+++ Page extract +++
How many of you took time at the tender age of 13 to study leaf patterns on trees to figure out how best to capture sunlight and harness it for electricity? You can crap on his science all you want, but kids like this young man inspire me and give me hope that we aren't raising a bunch of video-game addicted sluggards who take everything for granted. Hooray for science and kids who want to pursue it! We want to encourage this behavior, not nit-pick him for possible flaws in research methodology.
Quote from the article: "The second model was a flat-panel array that was mounted at 45 degrees. It had the same type and number of PV solar panels as the tree design, and the same peak voltage."
Therefore, by the (faulty) logic you're using, you're just a cow with a keyboard - osu-neko (2604)
I've never understood this "buy the patent and bury it" meme. For one thing, if something is patented, it's published. Period. For another, patents expire. We should be neck-deep in 100 MPG carbuerators by now.
He even made the common bar graph mistake (more) of not starting the scale from zero, instead starting from 4v, which makes the 4.1-4.4v flat solar panel appear as if it puts out less than half of the 5.25 volt from the solar tree.
Mistake? That kid's management material!
+++
- Exercises to complete -
#1 Using the solar-tree comments, answer each question:
(a) At what angle was the flat-panel array mounted?
(b) At what value did the bar graph's scale start instead of zero?
(c) What voltage is given for the solar tree?
#2 Resume the solar-tree comments after their final line.
The records that follow come from a separate source.
+++ Data section +++
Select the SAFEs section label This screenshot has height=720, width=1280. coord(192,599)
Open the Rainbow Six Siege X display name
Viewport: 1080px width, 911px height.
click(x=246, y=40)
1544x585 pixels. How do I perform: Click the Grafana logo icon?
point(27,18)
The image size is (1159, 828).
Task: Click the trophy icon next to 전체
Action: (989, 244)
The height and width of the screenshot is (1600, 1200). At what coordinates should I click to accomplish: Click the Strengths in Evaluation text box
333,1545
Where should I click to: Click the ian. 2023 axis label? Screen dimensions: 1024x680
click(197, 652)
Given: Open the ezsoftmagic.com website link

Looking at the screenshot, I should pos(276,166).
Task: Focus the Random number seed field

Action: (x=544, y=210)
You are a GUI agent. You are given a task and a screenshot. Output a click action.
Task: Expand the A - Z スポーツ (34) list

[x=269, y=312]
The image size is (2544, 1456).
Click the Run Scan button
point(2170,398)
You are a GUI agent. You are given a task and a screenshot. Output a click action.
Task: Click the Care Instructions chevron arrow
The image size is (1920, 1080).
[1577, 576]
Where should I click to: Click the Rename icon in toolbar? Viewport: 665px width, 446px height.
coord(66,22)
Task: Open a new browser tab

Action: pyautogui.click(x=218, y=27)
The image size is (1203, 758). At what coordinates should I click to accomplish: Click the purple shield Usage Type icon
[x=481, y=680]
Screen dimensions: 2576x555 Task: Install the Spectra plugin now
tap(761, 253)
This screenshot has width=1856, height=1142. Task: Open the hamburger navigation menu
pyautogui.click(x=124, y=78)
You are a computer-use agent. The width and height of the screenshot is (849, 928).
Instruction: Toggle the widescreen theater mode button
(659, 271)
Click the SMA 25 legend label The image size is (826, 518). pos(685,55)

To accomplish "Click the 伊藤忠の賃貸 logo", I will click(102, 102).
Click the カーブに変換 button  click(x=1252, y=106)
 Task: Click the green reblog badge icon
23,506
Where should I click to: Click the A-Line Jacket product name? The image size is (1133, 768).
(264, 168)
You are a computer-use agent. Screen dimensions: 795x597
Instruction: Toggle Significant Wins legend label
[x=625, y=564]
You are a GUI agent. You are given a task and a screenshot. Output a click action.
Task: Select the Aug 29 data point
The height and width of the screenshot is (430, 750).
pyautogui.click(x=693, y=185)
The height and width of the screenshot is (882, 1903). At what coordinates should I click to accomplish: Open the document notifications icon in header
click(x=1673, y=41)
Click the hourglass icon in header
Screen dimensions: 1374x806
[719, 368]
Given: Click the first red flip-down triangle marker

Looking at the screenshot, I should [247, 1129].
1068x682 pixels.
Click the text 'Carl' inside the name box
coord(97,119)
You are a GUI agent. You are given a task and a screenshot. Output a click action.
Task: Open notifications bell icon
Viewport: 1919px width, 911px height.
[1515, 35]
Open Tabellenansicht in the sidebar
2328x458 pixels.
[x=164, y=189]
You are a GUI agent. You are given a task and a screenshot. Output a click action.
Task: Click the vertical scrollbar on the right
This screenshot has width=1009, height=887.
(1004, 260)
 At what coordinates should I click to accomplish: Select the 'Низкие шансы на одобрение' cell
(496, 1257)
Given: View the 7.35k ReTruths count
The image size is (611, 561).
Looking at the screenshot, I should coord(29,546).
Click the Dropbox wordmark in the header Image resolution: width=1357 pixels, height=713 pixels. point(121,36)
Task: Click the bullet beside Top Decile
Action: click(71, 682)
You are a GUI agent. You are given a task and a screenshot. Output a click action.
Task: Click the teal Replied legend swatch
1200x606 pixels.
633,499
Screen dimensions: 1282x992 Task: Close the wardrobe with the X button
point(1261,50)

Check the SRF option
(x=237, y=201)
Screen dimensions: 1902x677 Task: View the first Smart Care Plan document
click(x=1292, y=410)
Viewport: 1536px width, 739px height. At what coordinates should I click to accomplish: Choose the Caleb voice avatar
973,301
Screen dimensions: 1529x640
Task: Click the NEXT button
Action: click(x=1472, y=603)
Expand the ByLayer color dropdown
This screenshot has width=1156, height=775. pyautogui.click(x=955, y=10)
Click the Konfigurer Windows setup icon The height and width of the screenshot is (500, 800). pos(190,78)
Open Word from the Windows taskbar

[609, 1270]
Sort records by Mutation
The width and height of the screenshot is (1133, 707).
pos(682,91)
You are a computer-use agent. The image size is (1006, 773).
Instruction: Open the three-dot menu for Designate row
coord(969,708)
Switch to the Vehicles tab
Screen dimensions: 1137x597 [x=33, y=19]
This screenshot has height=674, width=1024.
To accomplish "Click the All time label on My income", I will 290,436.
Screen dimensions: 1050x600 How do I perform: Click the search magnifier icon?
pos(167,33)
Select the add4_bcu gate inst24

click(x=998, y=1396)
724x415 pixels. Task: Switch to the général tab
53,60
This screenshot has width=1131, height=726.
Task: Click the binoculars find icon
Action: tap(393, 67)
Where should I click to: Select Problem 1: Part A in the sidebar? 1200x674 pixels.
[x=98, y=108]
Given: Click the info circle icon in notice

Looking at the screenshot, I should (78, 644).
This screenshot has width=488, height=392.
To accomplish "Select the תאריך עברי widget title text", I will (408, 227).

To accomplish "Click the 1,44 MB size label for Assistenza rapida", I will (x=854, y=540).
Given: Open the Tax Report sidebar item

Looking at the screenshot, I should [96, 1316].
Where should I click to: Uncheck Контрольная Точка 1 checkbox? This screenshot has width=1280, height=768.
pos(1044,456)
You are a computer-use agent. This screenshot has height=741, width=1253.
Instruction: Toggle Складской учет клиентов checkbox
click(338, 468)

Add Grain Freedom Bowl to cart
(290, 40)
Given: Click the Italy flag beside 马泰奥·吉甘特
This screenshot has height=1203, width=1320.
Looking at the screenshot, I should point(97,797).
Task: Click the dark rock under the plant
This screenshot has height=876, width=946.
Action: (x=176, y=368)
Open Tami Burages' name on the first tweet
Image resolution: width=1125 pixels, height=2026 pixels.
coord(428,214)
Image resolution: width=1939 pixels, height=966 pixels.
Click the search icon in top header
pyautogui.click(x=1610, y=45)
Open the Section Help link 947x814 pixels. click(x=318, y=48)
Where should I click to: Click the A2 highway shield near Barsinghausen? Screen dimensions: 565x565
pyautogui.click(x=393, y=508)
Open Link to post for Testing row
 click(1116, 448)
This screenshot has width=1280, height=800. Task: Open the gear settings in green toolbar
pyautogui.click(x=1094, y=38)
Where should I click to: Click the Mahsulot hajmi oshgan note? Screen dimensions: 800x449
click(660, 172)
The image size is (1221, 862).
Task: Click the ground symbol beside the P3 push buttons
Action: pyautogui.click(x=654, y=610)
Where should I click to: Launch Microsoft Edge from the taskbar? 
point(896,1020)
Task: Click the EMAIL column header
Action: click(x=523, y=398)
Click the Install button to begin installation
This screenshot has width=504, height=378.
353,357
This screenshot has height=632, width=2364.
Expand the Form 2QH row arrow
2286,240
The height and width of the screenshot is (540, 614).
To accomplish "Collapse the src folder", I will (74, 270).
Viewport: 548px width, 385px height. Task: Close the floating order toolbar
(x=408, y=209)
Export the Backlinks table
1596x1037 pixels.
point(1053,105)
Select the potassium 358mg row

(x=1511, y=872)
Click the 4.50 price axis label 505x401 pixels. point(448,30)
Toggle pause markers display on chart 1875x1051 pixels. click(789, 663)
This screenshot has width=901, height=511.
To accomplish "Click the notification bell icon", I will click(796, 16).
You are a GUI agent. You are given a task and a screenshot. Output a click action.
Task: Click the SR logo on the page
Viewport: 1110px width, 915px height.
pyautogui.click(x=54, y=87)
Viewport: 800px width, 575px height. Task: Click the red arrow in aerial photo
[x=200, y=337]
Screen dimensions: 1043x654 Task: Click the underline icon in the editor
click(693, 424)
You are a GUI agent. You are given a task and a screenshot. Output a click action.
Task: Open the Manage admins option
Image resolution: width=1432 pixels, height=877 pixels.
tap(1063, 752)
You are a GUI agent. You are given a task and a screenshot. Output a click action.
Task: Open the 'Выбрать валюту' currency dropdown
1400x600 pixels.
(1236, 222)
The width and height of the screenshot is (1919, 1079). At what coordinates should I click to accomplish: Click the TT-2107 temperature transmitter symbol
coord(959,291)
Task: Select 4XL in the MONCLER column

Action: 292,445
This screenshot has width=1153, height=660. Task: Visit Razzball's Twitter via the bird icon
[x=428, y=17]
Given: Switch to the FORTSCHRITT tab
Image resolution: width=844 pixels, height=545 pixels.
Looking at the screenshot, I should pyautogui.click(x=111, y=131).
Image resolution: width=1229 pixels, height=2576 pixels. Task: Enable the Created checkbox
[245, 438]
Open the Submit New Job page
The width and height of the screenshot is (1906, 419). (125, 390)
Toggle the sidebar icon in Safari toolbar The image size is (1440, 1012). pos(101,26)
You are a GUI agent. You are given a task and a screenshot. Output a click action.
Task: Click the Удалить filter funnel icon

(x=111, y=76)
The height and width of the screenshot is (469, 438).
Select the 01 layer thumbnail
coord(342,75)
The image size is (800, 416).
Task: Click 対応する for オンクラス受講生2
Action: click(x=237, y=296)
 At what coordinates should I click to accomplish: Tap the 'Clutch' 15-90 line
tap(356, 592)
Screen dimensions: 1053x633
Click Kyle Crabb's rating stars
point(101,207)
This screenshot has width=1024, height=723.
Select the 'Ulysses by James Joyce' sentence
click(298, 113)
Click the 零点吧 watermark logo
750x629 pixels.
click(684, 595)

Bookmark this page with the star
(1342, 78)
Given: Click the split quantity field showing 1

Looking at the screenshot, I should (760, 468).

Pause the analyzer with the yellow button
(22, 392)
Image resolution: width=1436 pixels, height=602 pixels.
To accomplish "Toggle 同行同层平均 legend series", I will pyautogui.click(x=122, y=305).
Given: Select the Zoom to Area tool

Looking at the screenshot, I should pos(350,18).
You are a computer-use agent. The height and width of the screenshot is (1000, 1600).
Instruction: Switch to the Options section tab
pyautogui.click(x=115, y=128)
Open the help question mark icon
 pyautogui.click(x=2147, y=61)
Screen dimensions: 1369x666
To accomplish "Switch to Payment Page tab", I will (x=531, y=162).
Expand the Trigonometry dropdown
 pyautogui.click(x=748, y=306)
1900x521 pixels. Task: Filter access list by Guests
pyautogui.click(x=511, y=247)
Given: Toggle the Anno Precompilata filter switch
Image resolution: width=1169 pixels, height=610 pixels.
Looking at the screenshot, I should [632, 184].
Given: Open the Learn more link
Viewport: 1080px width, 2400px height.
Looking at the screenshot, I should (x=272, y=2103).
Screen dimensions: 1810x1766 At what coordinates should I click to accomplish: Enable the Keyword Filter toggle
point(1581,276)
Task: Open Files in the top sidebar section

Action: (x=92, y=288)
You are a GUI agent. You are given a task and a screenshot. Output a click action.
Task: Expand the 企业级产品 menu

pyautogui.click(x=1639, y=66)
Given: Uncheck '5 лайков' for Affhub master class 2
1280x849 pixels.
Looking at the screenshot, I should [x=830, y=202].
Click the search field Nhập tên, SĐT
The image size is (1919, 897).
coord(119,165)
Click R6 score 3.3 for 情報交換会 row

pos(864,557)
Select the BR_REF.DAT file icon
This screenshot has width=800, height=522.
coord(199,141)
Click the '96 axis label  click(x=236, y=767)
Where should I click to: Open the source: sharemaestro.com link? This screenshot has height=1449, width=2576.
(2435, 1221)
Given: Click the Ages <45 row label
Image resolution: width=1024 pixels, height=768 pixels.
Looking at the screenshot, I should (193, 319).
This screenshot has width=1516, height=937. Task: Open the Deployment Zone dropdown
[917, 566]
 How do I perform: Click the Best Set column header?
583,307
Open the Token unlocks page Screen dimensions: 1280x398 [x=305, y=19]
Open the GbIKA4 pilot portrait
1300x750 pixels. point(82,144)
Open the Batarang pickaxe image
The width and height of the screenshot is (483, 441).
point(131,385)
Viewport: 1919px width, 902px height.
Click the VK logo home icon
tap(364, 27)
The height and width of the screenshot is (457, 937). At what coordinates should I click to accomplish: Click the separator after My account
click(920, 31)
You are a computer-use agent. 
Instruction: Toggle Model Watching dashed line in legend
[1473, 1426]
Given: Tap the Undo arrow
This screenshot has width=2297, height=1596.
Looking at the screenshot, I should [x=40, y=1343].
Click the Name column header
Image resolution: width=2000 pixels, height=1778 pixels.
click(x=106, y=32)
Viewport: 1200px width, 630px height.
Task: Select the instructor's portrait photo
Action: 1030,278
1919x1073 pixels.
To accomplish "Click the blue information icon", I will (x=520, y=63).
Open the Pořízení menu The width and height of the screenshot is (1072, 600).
+++
- Results in order -
#1
(a) 45 degrees
(b) 4v
(c) 5.25 volts

#2
SCIENTIFIC METHODLOGY FAIL
Sorry, but his experiment was NOT to determine a better way of generating solar power, if you RTFA it was an experiment to determine why the leaves on trees are arranged in specific patterns. If you study up a bit about photosynthesis, you'll find it has exactly the same "clipping" issues with regards to energy absorption that a cheap solar panel does. It was a pretty ingenious test to determine the (admittedly obvious) conclusion as to why leaves & branches follow the Fibonacci pattern. He probably should have tried some other tree-like but non-Fibonacci based arrangements, but he does address that point somewhat in his conclusions.
I guess you're saying there is no advantage whatsoever in determining the most efficient arrangement of cheap solar panels? They're common enough devices, so why not arrange them efficiently?